The prevailing notion is that trust fund babies are the teenagers who drive up to school in shiny new sports cars or the young piano virtuoso who attends a top-of-the-line music institute instead of public grade school. But CNBC indicates that change is in the air – trusts are no longer the exclusive domain of the wealthiest 1 percent of the population.
Parents and grandparents are creating trusts more often to set aside money for the next generation. As Atlantic County, New Jersey, family law attorney Erika Appenzeller points out, “Although becoming a parent is a task in itself, it’s vital to take a few extra steps to have a financial plan in place for your children.”
Setting Up the Trust
Trusts can hold money or property, but they must hold something or they’re useless. That “something” can be as little as $100 to start – you can keep adding to the fund as the years progress. “It’s never too late to set up a trust fund for your child’s future,” says Appenzeller, “and you don’t have to be wealthy.”
You can create one trust fund for all of your children, or give them each their own. If you choose the first option, each child can have a separate account within the trust. “You need the right person to help you set it up properly,” Appenzeller advises. The trust should achieve exactly what you intend, but plenty of pitfalls await if its not correctly set up.
What Can Go Wrong?
Trusts can dump a windfall on a child when he turns 21, which may invite disaster. Not all young adults are mature and responsible enough to handle a significant lump sum of money, so consider dividing the gift into segments. He might receive a portion at 21, another at 25 and the last at age 30. You might also hinge the gifts to certain events, tagging some for college, some for a wedding, or a portion toward the purchase of a first home. You can make these events discretionary – your child will still receive regular increments of money, but the trustee can distribute more for specially-tagged needs.
Arranging all this can get costly, however. You’ll need someone to run the trust during your lifetime and if the trust is irrevocable — as it should be for the utmost tax advantage to you — that someone cannot be you. You might select a friend or family member, but if you rely on a lawyer or an institution, they’ll probably expect to be paid for their services. The funds for this typically come out of the trust, so you’ll want to put someone in charge with the experience to make sure the money and property in the trust continue to grow.
What Can Go Right?
You can give your child a solid head start on adulthood if you set the trust up properly. Many parents save for college anyway, so forming a trust can serve this purpose and act as a receptacle for the money. With the right legal guidance, you can ensure that the money cannot be diverted to your child’s creditors or a spouse in the event of divorce. Outright gifts don’t share this type of protection.

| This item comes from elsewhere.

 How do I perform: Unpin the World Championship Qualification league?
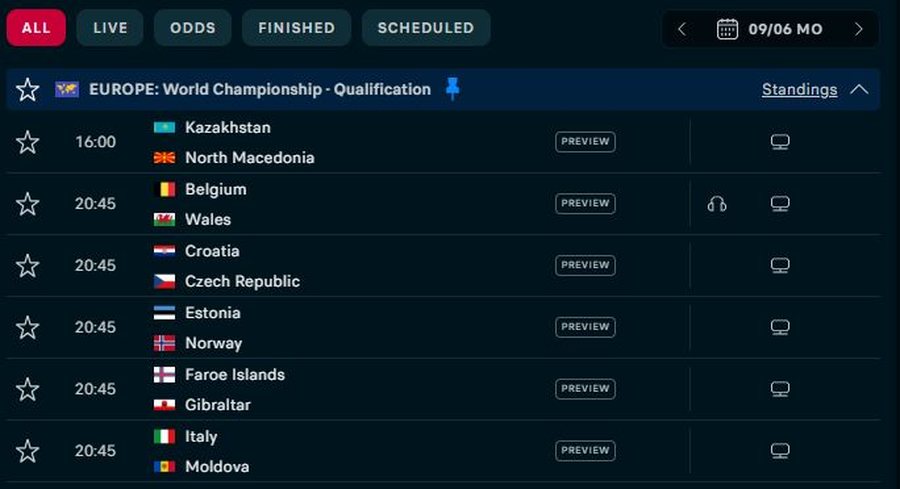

You’re not limited to funding the trust with your own money and assets. Think of all those birthdays when friends and family give money to your kids that may or may not be saved for the future. Ask them to contribute to their trust account instead.
Benefits for Parents
Children aren’t the only ones to benefit from trust funds. The Internal Revenue Code provides that individuals can give away up to $14,000 a year as of 2016 without incurring a gift tax. Funneling $14,000 a year or so into the trust will ultimately decrease the value of your estate, potentially dodging the estate tax bullet. But speak with an attorney to make sure you structure the trust just right for tax benefits.
The beneficiary — your child — must have a “present interest” right to the money to allow you to qualify for the gift tax exclusion – meaning he can take the money immediately if he wants to. But minors cannot hold property, so you would have authority as his parent or guardian to leave the money in place for maximum growth until he reaches adulthood.